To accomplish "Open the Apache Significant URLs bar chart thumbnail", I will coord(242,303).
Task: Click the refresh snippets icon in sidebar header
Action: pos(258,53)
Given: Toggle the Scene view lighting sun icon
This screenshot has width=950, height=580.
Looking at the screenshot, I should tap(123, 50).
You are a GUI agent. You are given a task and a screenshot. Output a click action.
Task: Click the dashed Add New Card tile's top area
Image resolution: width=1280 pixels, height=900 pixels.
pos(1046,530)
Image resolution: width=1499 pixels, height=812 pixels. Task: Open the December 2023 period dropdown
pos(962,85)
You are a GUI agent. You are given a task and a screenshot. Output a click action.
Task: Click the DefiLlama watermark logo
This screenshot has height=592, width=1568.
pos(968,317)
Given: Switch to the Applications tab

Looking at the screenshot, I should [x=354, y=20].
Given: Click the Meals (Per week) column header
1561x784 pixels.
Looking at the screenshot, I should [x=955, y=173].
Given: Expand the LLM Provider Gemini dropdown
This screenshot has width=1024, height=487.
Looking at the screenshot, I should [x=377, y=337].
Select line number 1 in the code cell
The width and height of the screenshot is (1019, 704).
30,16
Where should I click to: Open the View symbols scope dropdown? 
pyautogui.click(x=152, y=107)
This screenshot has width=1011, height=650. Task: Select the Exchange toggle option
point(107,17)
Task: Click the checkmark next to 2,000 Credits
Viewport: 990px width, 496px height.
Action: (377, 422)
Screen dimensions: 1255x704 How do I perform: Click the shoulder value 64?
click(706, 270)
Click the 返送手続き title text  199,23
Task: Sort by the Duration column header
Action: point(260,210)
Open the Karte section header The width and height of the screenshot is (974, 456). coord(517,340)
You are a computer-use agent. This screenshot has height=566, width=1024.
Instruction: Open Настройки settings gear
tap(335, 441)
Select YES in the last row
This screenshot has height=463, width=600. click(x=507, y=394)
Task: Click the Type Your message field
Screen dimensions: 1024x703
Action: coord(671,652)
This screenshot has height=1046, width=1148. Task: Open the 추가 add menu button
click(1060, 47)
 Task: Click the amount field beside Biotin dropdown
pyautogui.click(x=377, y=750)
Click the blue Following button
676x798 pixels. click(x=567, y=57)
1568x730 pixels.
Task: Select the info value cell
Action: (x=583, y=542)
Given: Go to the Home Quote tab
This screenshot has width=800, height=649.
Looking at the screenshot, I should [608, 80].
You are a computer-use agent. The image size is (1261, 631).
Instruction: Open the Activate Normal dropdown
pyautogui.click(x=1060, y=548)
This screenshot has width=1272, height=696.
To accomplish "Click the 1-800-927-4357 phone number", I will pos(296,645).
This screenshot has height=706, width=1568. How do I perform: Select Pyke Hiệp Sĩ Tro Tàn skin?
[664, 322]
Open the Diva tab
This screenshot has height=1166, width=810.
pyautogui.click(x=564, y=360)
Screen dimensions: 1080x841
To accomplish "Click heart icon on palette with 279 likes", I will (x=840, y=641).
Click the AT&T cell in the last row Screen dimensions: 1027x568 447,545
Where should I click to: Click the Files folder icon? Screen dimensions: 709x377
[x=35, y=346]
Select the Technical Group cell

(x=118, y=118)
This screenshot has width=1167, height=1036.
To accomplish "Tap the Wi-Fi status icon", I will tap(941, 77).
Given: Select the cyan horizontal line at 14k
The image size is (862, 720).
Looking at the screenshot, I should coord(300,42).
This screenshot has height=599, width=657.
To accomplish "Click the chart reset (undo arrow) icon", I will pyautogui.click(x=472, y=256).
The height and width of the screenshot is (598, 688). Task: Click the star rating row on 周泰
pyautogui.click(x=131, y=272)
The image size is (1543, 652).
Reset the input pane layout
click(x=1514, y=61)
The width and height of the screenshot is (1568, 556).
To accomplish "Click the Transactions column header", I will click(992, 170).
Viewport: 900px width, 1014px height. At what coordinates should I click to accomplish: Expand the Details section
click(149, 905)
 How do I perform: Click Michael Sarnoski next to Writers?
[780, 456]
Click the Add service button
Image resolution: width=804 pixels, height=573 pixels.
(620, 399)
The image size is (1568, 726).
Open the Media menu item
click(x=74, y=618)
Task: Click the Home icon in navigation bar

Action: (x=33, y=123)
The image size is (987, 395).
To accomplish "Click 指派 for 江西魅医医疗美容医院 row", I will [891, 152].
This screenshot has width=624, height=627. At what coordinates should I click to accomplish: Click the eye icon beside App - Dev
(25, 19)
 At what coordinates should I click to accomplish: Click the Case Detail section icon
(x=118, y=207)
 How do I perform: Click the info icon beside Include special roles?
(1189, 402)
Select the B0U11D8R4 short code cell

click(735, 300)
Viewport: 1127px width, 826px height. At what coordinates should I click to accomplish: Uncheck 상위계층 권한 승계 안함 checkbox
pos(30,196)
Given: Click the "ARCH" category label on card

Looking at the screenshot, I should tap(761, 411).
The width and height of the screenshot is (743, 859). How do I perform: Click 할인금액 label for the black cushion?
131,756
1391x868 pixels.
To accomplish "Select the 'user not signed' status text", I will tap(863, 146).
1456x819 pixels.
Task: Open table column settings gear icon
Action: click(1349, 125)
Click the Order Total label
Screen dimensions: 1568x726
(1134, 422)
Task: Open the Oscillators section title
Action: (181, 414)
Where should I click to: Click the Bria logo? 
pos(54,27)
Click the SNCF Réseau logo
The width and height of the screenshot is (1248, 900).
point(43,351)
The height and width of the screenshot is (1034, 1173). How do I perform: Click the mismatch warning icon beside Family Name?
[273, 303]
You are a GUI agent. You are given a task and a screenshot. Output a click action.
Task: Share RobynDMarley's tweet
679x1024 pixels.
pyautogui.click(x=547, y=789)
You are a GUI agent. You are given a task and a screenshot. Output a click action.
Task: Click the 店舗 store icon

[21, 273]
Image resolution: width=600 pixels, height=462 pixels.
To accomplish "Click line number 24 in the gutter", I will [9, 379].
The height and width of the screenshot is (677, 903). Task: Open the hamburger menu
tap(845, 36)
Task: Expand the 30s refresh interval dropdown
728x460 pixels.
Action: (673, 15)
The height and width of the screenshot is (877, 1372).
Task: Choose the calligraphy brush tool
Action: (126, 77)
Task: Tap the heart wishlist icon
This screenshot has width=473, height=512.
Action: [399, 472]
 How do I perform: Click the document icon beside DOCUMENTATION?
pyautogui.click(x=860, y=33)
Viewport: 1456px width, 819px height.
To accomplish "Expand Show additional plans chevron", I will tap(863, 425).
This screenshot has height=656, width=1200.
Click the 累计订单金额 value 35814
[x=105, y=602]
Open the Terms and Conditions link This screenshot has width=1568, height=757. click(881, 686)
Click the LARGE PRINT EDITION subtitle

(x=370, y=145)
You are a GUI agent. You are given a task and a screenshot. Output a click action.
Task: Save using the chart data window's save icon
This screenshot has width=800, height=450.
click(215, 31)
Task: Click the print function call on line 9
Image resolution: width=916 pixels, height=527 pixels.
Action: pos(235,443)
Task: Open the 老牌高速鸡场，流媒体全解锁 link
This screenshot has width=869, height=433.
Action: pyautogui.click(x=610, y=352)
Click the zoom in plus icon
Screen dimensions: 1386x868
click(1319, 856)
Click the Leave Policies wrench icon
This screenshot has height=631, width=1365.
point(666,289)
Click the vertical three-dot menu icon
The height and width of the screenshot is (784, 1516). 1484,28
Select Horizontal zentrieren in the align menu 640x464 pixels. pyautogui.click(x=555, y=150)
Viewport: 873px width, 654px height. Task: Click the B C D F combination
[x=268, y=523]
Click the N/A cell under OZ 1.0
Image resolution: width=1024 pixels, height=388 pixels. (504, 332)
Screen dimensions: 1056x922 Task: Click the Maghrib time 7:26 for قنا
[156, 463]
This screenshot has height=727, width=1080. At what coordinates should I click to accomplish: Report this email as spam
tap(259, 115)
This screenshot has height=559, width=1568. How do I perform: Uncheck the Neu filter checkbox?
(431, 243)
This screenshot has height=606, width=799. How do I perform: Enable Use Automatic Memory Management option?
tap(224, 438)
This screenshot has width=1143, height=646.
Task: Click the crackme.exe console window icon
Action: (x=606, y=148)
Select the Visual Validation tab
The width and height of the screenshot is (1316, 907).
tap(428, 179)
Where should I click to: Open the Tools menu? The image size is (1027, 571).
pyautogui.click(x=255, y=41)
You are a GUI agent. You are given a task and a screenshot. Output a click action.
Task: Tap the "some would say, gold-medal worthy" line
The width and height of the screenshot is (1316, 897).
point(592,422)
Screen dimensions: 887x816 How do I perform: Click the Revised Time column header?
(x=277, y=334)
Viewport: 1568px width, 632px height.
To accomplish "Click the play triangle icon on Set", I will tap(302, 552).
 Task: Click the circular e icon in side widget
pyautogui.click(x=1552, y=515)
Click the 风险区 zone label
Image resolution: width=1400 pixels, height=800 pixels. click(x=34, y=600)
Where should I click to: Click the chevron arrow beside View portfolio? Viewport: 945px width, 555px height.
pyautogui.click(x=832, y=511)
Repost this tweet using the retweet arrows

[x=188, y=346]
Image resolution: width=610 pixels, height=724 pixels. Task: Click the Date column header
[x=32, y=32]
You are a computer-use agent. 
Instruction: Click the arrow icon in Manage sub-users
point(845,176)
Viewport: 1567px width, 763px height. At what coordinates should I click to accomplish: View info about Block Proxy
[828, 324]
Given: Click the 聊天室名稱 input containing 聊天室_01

**Directions for this task:**
Among the records above, find the lines that contain "number" and copy every one.

**Result of this exercise:**
Select line number 1 in the code cell
To accomplish "Click the 1-800-927-4357 phone number", I will pos(296,645).
To accomplish "Click line number 24 in the gutter", I will [9, 379].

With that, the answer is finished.